本文抜粋>
• • • • •

手すりから身を外した僕にシャンちゃんが声を掛けてきた。
「おじシャン、明日も会えるでしゅか?」
僕は快く頷く。
「会えるよ、明日も明後日も」
君が旅立つその日まで。
(終)
泣いた…
会社の帰りに電車で読んでうるっときで我慢した。ステキなお話しありがとう。
リーリーがシャンに、ていうのがすごくいいよ涙
なんでこんないいお話書けるんだ
今からじっくり何度も読み返すから誰か代わりに洗濯物干てきて
>離れて暮らすのがパンダの愛であり、優しさ
ジーンと来ました(涙)

• • • • •

取り組む課題> 上の本文のうち、「手すりから身を外した僕にシャンちゃんが声を掛けてきた。」の語句を含むところから始め、「ジーンと来ました(涙)」の直後で止めて、その範囲を一字も変えずに書き写すこと。

データ一覧>
• • • • •

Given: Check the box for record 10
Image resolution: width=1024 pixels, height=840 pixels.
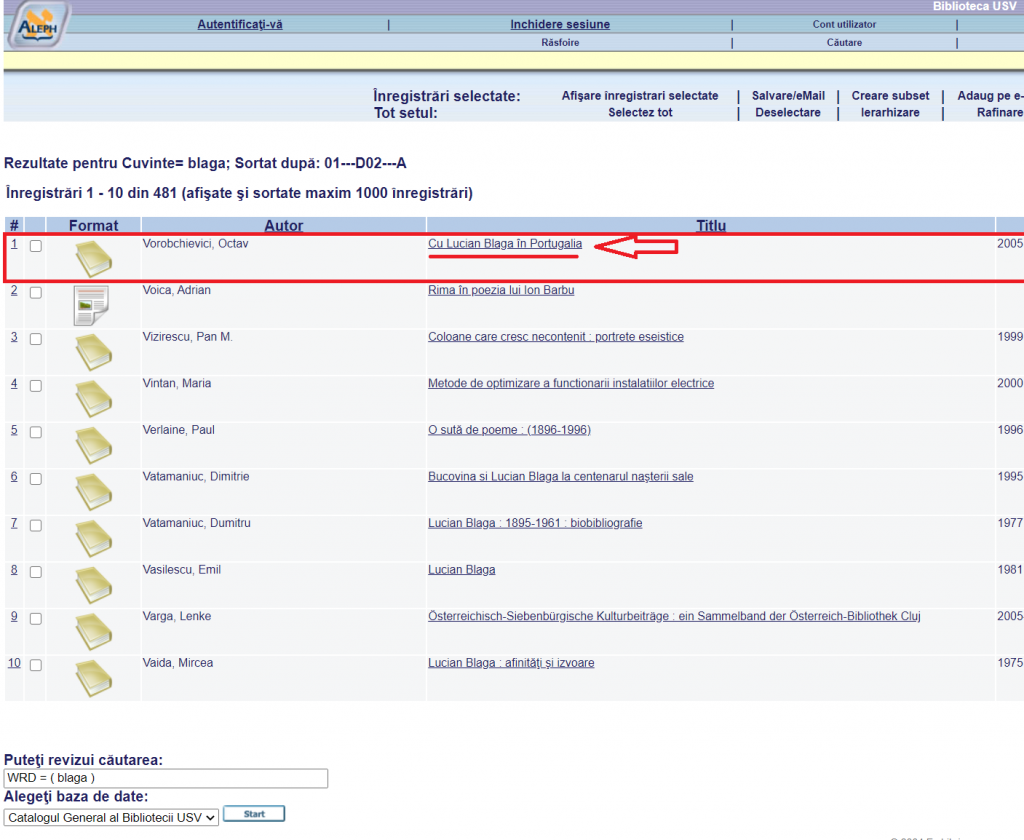Looking at the screenshot, I should click(x=36, y=665).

• • • • •

解答>
手すりから身を外した僕にシャンちゃんが声を掛けてきた。
「おじシャン、明日も会えるでしゅか?」
僕は快く頷く。
「会えるよ、明日も明後日も」
君が旅立つその日まで。
(終)
泣いた…
会社の帰りに電車で読んでうるっときで我慢した。ステキなお話しありがとう。
リーリーがシャンに、ていうのがすごくいいよ涙
なんでこんないいお話書けるんだ
今からじっくり何度も読み返すから誰か代わりに洗濯物干てきて
>離れて暮らすのがパンダの愛であり、優しさ
ジーンと来ました(涙)